Gli ultimi dati dell’Osservatorio Cloud Transformation della School of Manage­ment del Politecnico di Milano ci dicono che il mercato cloud computing italiano vale 2,34 miliardi di euro nel 2018, in crescita del 19% rispetto al 2017.

Il quadro italiano mostra chiaramente non solo che il percorso di “sfruttamento” dei cloud services da parte delle aziende è iniziato, ma anche che è maturo e continua a crescere. Molte imprese italiane lo hanno reso parte integrante della propria strategia IT, ritenendolo una soluzione preferenziale per la realizzazione di nuovi progetti. 

Il multicloud porta con sé una serie di sfide, e tra queste va certamente considerata quella della sicurezza. L’uso di più cloud aggiunge alcune dimensioni alla sicurezza delle applicazioni e dei dati che impongono delle riflessioni specifiche e l’adozione di un approccio alla security adeguato dove sia garantito l’accesso sicuro ad applicazioni e dati indipendentemente dal tipo di cloud utilizzato. Un approccio (e di conseguenza una scelta di soluzioni efficaci) che si adatti in tempo reale a nuovi service provider e/o nuove funzionalità introdotte dai provider. Di seguito gli strumenti già presenti in azienda o dei quali l’azienda si deve dotare per indirizzare una efficace strategia di sicurezza nel single cloud e multi clouds.

  • I tool incorporati nelle applicazioni

Sono sicuramente utili i tool incorporati o strettamente collegati alla singola applicazione perché “si spostano” insieme alle applicazioni quando queste vengono traghettate da una nuvola all’altra (o da una Nuvola a un Data Center aziendale on premise). È un tipo di sicurezza che si collega al capitolo della security by design, tema centrale del Gdpr.

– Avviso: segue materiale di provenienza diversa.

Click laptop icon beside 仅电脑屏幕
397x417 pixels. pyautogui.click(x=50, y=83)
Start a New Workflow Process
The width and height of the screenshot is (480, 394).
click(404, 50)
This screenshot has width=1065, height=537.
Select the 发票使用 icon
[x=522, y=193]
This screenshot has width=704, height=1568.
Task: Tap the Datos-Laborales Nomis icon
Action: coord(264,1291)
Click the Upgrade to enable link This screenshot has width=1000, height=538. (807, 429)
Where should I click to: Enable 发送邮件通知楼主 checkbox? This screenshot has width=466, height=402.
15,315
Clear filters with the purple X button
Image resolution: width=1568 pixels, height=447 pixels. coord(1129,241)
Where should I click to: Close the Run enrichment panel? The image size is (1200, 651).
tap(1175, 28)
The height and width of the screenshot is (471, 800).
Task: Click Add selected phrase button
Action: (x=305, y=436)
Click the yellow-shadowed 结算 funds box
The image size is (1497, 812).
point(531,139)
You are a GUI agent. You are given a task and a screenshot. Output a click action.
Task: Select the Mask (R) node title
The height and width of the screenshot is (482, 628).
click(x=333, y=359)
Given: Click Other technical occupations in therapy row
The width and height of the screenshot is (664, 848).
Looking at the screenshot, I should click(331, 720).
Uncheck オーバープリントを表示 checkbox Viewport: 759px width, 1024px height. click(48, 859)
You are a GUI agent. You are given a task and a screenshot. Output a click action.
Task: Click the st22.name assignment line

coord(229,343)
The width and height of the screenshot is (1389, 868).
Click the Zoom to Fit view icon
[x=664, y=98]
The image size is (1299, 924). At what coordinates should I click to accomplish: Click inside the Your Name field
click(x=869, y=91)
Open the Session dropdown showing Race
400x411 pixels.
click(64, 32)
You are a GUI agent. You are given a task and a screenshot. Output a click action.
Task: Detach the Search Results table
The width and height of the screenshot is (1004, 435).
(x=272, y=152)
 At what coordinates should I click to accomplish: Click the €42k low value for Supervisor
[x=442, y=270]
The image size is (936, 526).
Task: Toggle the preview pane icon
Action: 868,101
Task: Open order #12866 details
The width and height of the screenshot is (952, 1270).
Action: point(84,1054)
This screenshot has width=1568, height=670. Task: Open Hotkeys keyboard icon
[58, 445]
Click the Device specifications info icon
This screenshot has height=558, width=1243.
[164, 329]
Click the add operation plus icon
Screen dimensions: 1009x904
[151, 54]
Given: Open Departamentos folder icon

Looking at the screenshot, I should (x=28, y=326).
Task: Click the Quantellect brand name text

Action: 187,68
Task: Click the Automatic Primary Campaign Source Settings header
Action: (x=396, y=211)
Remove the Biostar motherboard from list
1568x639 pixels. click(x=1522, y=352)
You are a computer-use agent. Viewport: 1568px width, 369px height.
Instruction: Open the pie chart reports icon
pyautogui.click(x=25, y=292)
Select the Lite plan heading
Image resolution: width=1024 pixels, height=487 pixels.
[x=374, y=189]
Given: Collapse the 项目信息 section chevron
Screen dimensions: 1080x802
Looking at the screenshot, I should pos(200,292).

  • I servizi cloud di sicurezza dei provider pubblici

Alla sicurezza delle applicazioni devono aggiungersi i servizi e le funzionalità di sicurezza proprie del cloud pubblico, che variano in base al fornitore. I principali fornitori dispongono di svariati servizi web progettati per il controllo degli accessi, inclusi strumenti di identity management e security auditing.

  • I tool di network security

Sono infine necessari strumenti di network security, access security e tool specifici di cui deve dotarsi l’impresa per offrire quella protezione ulteriore che nessuna delle due tipologie di strumenti sopra citati può offrire. In particolare, per ricordare alcuni strumenti che possono rivelarsi molto utili: le API Security Tools, per proteggere i microservizi, che scalano i confini dei cloud provider o sono utilizzati da più applicazioni; i Network-security, all’interno di una rete VPN, per rendere più semplice la gestione della protezione delle applicazioni aziendali che risiedono nel multicloud, e del traffico di rete da queste generato; le Load Balancer Tools, per riuscire a rendere comunque sicura ogni applicazione ogni volta che si sposta, si sottrae o si aggiunge una componente. La gestione delle applicazioni e delle componenti, consentono appunto alla security di mantenersi efficace indipendentemente “da ogni “movimento” delle applicazioni e delle componenti.